Each entry must be given again exactly; images do not belong in the copy.

Start of SOURCE MATERIAL

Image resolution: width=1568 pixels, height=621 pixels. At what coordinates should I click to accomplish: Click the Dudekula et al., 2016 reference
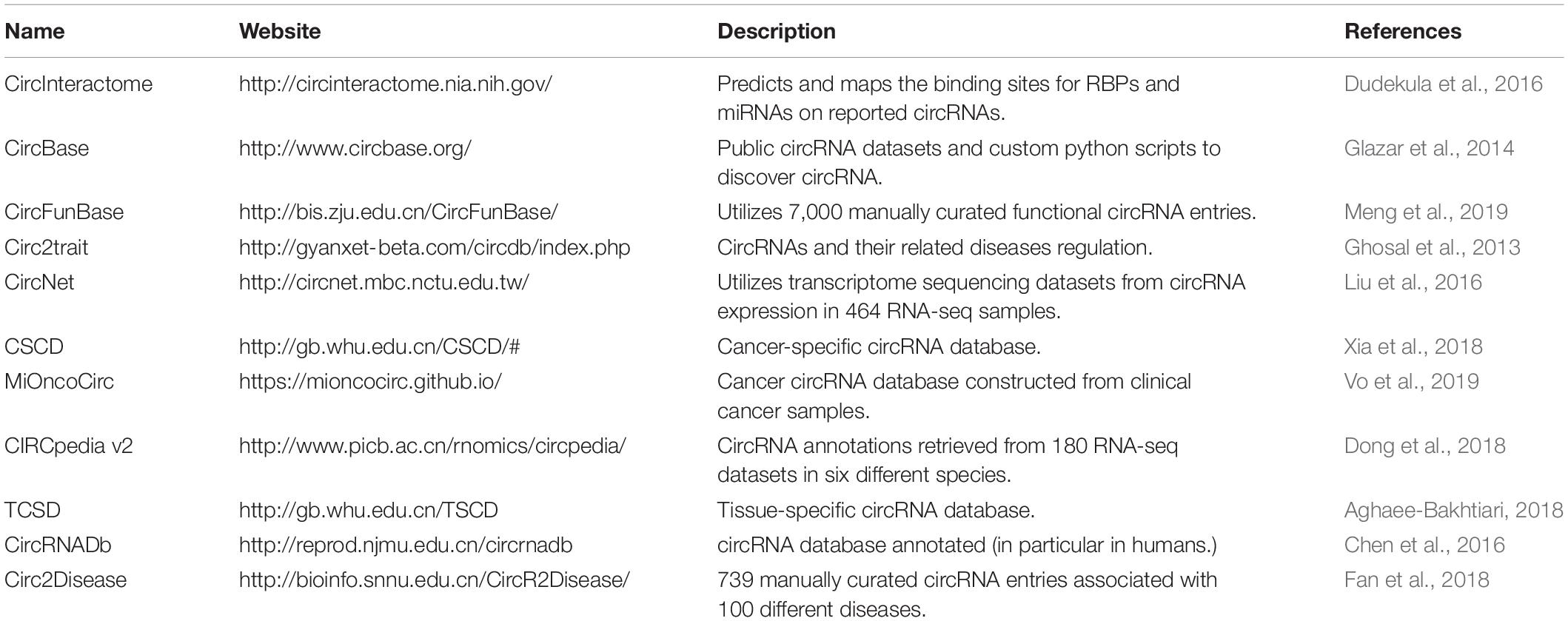click(1443, 84)
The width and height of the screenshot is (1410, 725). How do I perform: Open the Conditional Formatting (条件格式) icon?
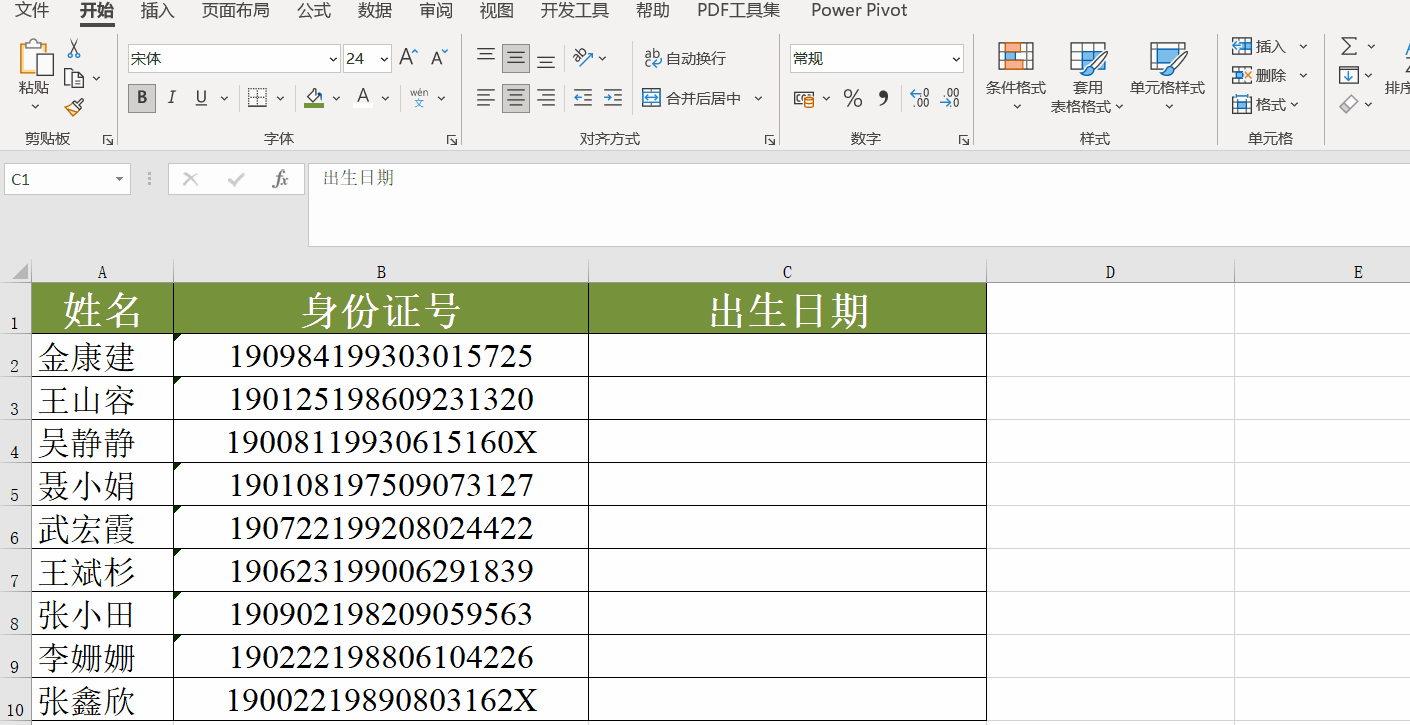(1015, 68)
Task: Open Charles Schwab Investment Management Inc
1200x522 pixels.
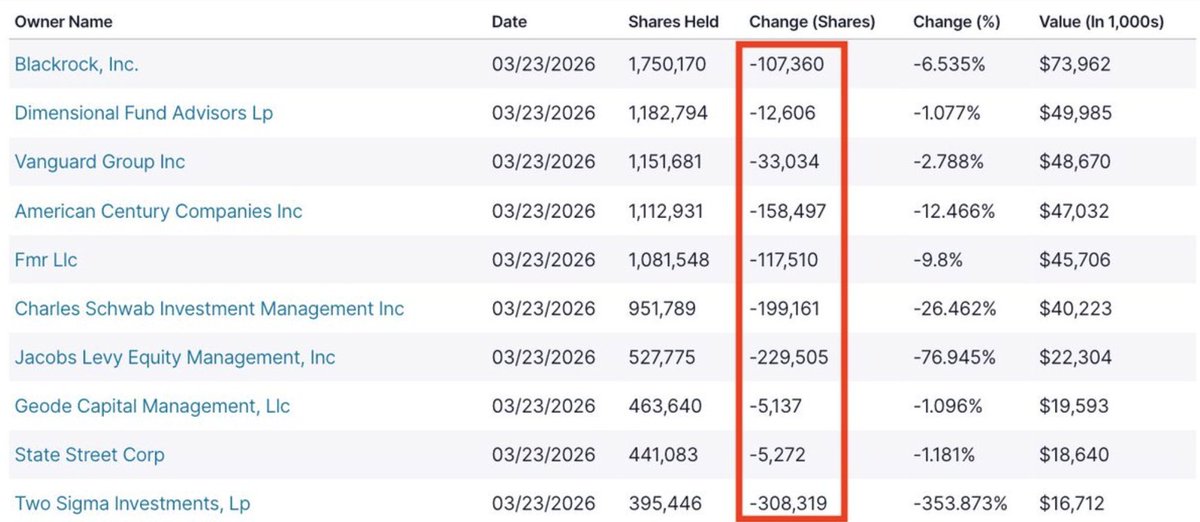Action: pos(209,309)
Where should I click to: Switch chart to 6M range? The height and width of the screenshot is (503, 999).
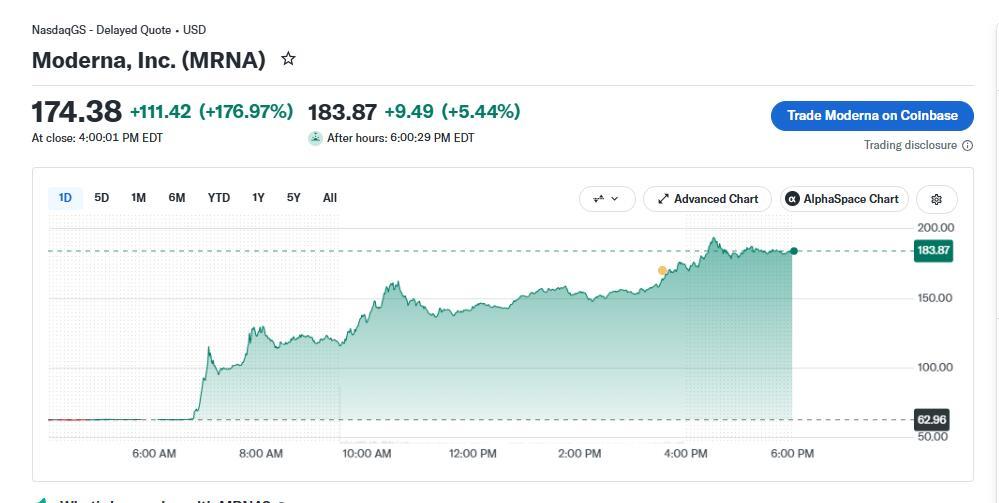coord(176,198)
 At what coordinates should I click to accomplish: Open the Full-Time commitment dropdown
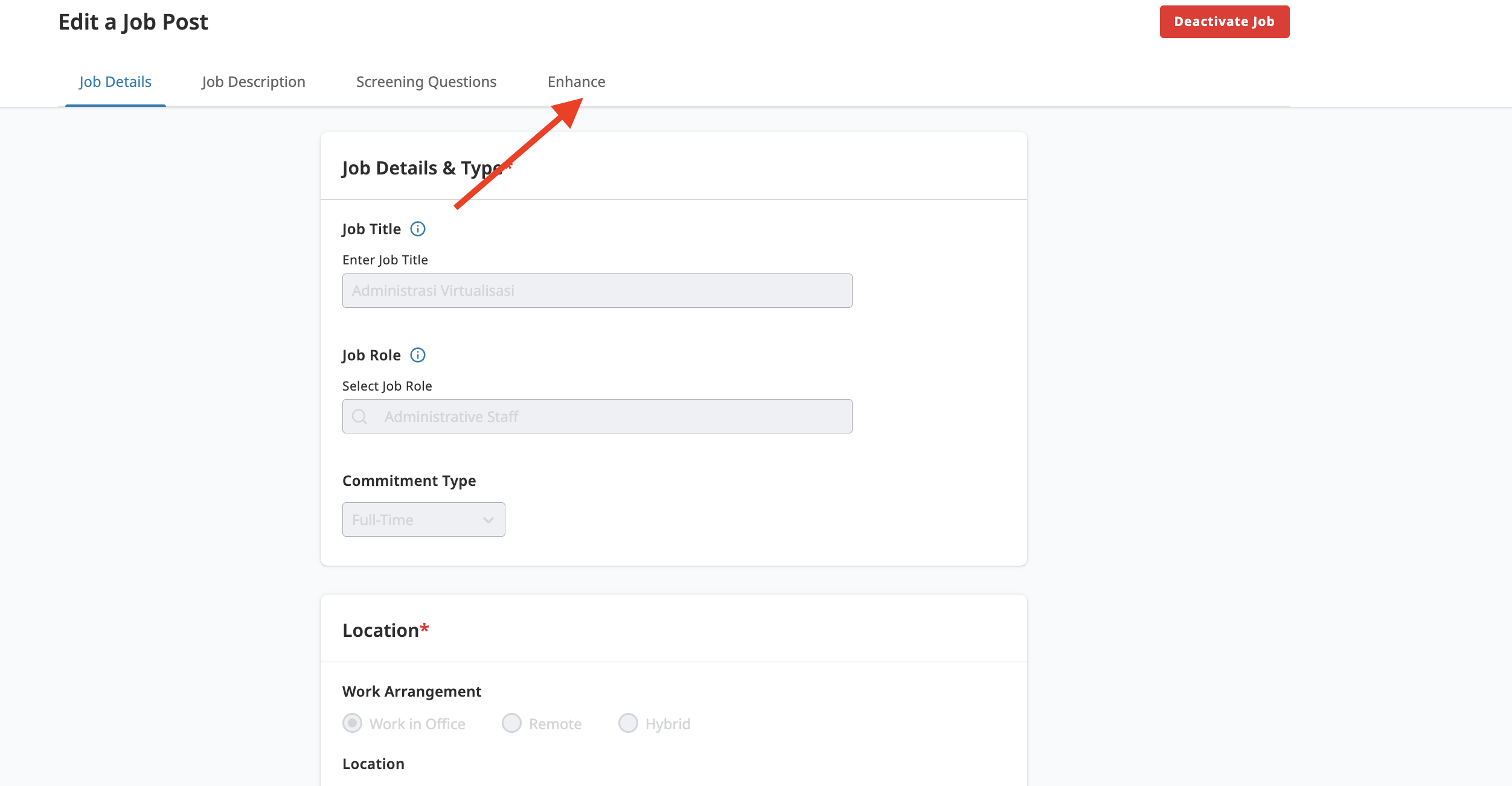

End of SOURCE MATERIAL

ANSWER SECTION>
Image resolution: width=1568 pixels, height=621 pixels. At what coordinates should I click to accomplish: Click the Dudekula et al., 2016 reference
click(1443, 84)
The width and height of the screenshot is (1410, 725). How do I perform: Open the Conditional Formatting (条件格式) icon?
(1015, 68)
Task: Open Charles Schwab Investment Management Inc
1200x522 pixels.
Action: pos(209,309)
Where should I click to: Switch chart to 6M range? The height and width of the screenshot is (503, 999).
coord(176,198)
 At what coordinates should I click to accomplish: Open the Full-Time commitment dropdown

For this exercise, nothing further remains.